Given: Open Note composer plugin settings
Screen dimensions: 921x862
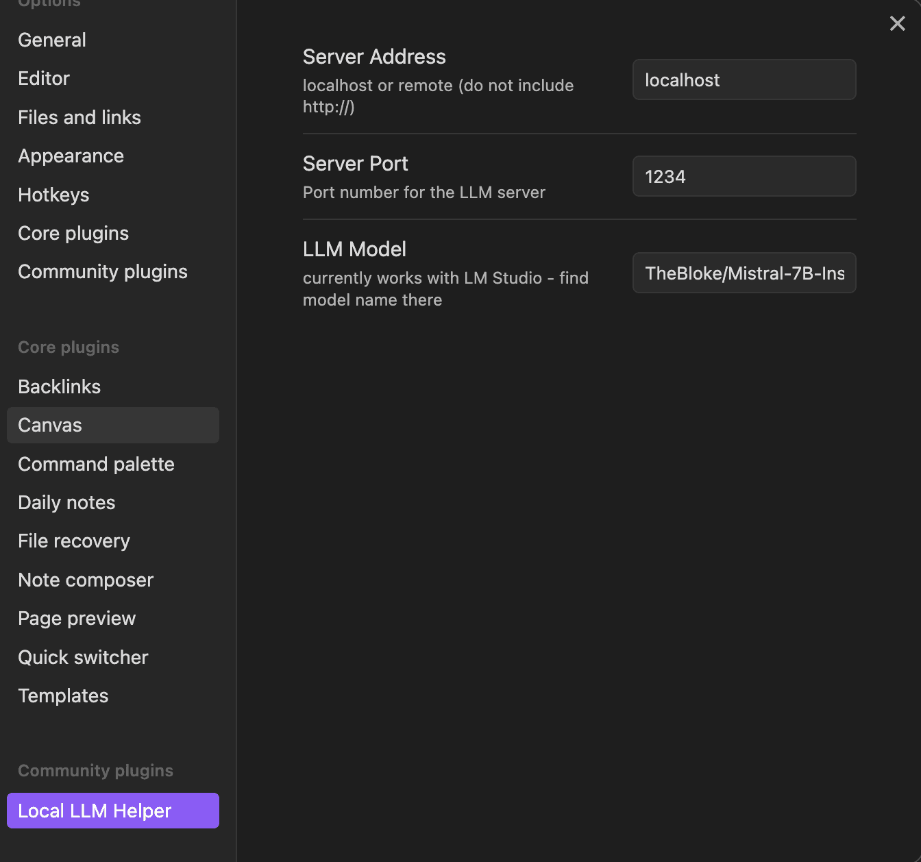Looking at the screenshot, I should [x=86, y=580].
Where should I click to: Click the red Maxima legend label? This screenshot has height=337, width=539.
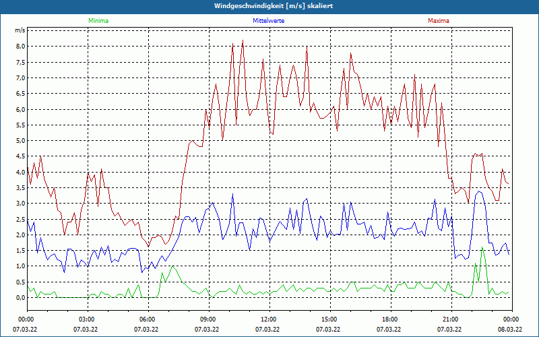pos(439,21)
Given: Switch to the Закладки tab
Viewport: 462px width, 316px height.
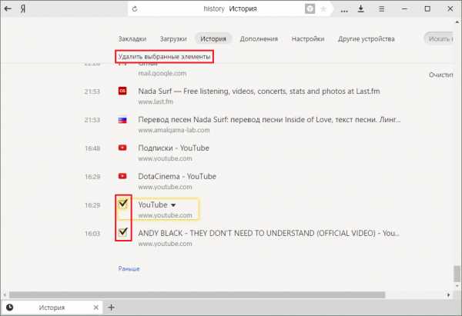Looking at the screenshot, I should [132, 38].
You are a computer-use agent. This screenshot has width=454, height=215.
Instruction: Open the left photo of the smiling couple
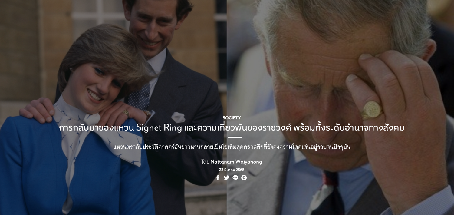113,108
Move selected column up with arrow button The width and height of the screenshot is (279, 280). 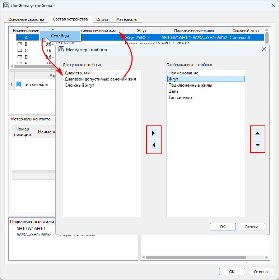258,133
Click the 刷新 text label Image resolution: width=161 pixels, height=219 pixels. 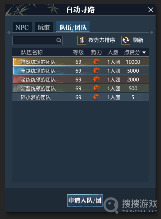pyautogui.click(x=138, y=40)
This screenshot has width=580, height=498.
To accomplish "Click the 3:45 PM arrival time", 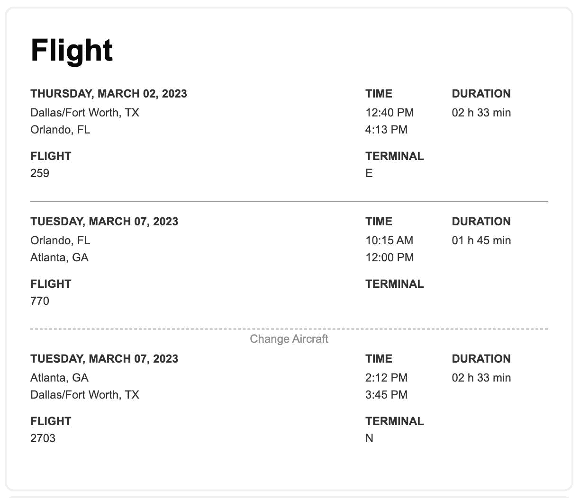I will (x=386, y=395).
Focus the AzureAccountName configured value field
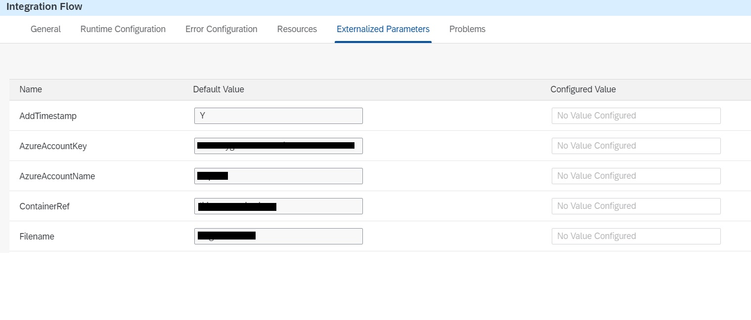This screenshot has height=320, width=751. tap(636, 176)
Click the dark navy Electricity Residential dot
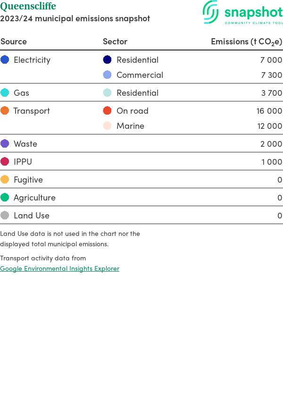283x401 pixels. pos(108,60)
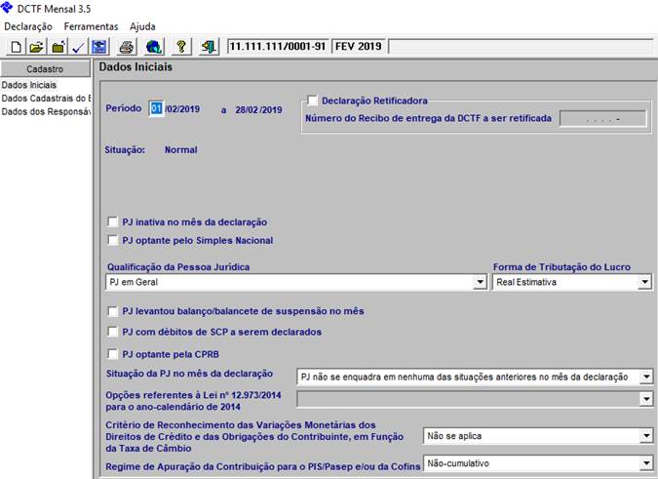Image resolution: width=658 pixels, height=479 pixels.
Task: Check the PJ optante pela CPRB box
Action: (x=113, y=353)
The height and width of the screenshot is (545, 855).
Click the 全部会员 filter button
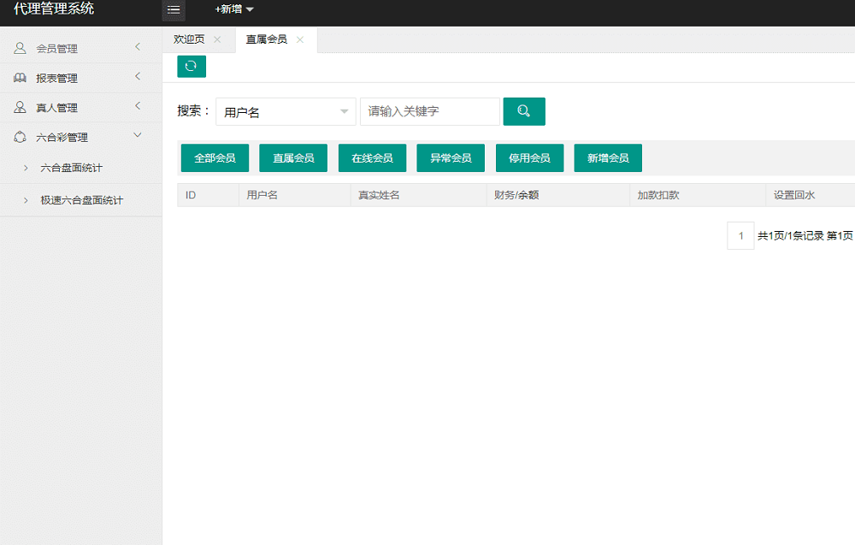point(214,157)
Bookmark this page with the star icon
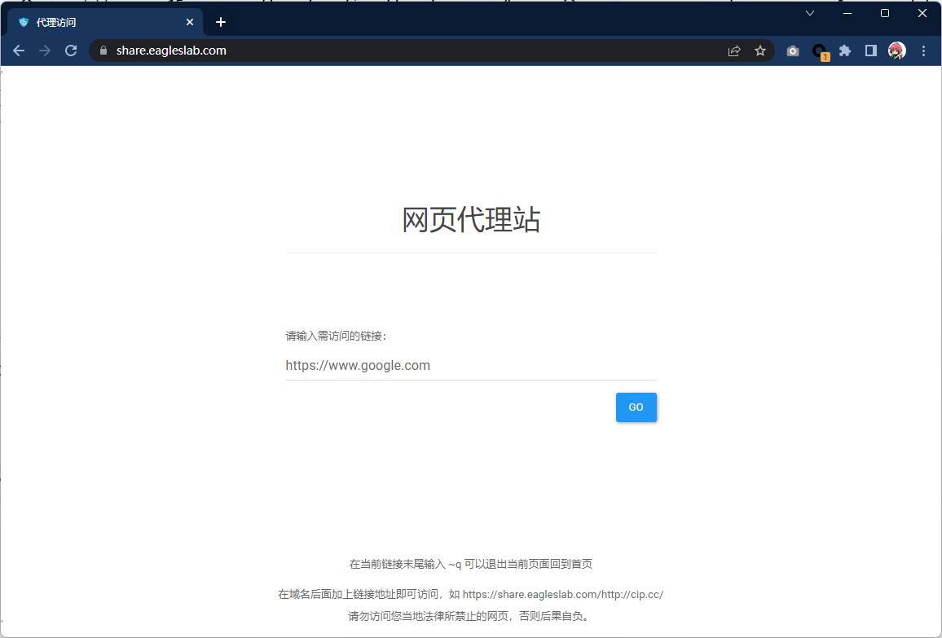This screenshot has height=638, width=942. coord(760,51)
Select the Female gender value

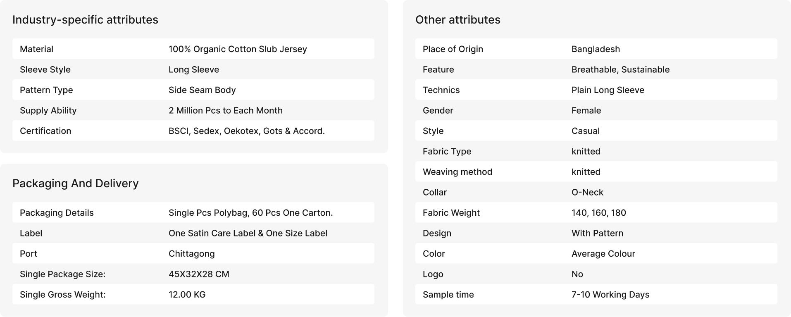(586, 110)
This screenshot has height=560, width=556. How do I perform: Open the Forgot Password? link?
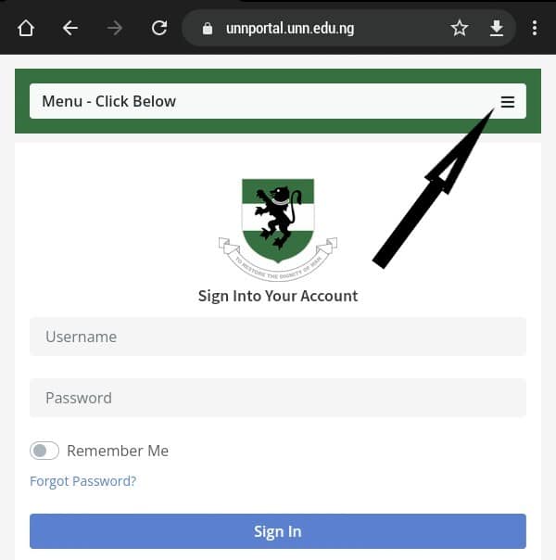pyautogui.click(x=82, y=481)
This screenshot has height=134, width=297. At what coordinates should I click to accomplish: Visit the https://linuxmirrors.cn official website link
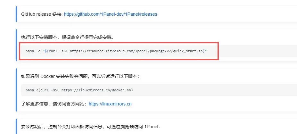click(110, 104)
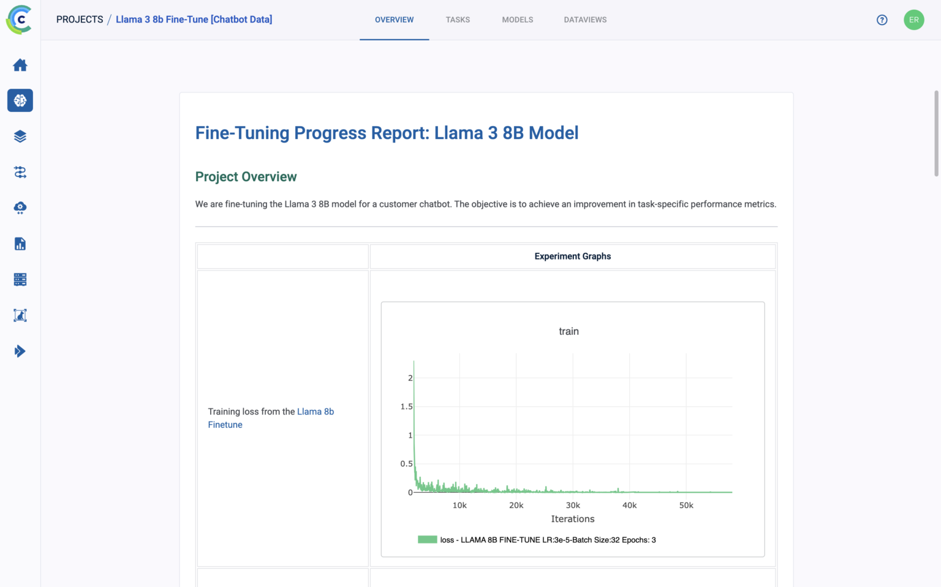Open the Home dashboard from the sidebar

pyautogui.click(x=20, y=65)
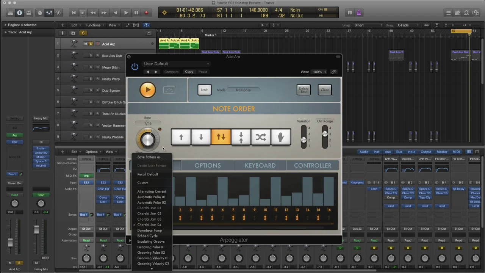
Task: Click the Arpeggiator play button
Action: pos(147,90)
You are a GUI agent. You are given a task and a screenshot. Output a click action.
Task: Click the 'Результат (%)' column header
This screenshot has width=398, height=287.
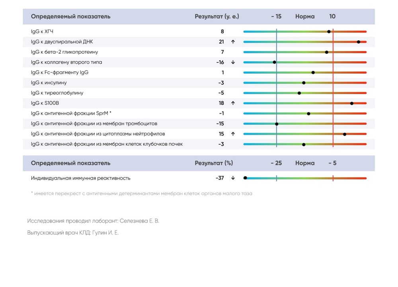point(214,163)
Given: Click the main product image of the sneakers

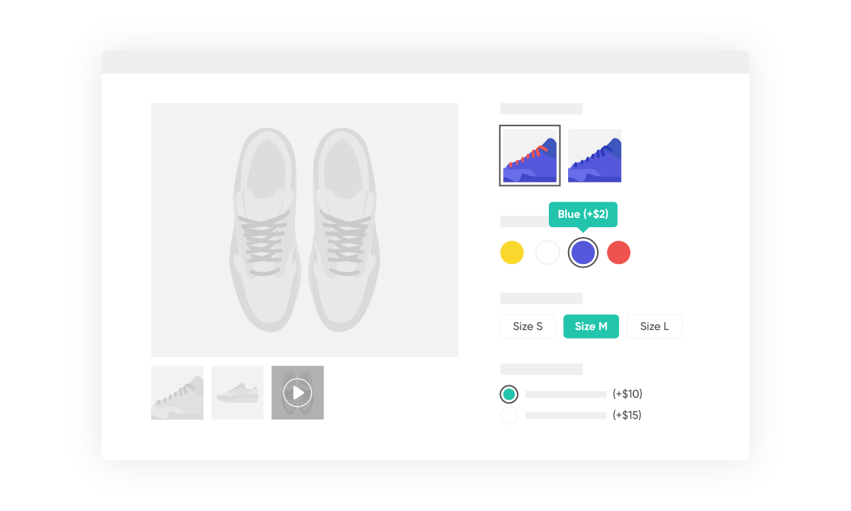Looking at the screenshot, I should point(304,229).
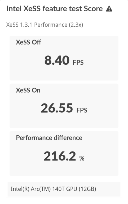Click the word Score in the title

coord(93,9)
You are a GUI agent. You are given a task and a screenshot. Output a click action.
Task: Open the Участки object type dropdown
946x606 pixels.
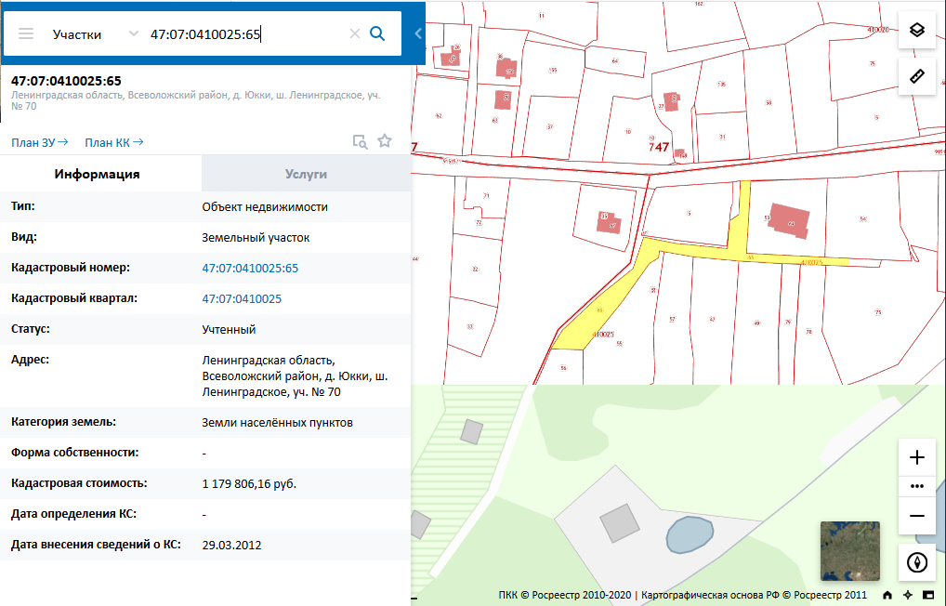coord(93,33)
---*---
- Exercise aim
Your reply should consist only of the lines running from the line with "Click the dark" to the end of the entries, both included, copied exactly and without any pictures.

- Response to this exercise
Click the dark navy Electricity Residential dot
283x401 pixels. pos(108,60)
Image resolution: width=658 pixels, height=479 pixels.
Task: Check the PJ optante pela CPRB box
Action: (x=113, y=353)
The height and width of the screenshot is (545, 855).
Click the 全部会员 filter button
point(214,157)
Bookmark this page with the star icon
This screenshot has height=638, width=942. coord(760,51)
Select the Female gender value

(586, 110)
This screenshot has height=560, width=556. How do I perform: Open the Forgot Password? link?
pyautogui.click(x=82, y=481)
This screenshot has height=134, width=297. At what coordinates should I click to accomplish: Visit the https://linuxmirrors.cn official website link
click(110, 104)
Open the Home dashboard from the sidebar

pyautogui.click(x=20, y=65)
Task: Click the Arpeggiator play button
Action: pos(147,90)
You are a GUI agent. You are given a task and a screenshot. Output a click action.
Task: Click the 'Результат (%)' column header
This screenshot has width=398, height=287.
point(214,163)
Given: Click the main product image of the sneakers

Looking at the screenshot, I should point(304,229).
Click the word Score in the title

coord(93,9)
You are a GUI agent. You are given a task and a screenshot. Output a click action.
Task: Open the Участки object type dropdown
946x606 pixels.
coord(93,33)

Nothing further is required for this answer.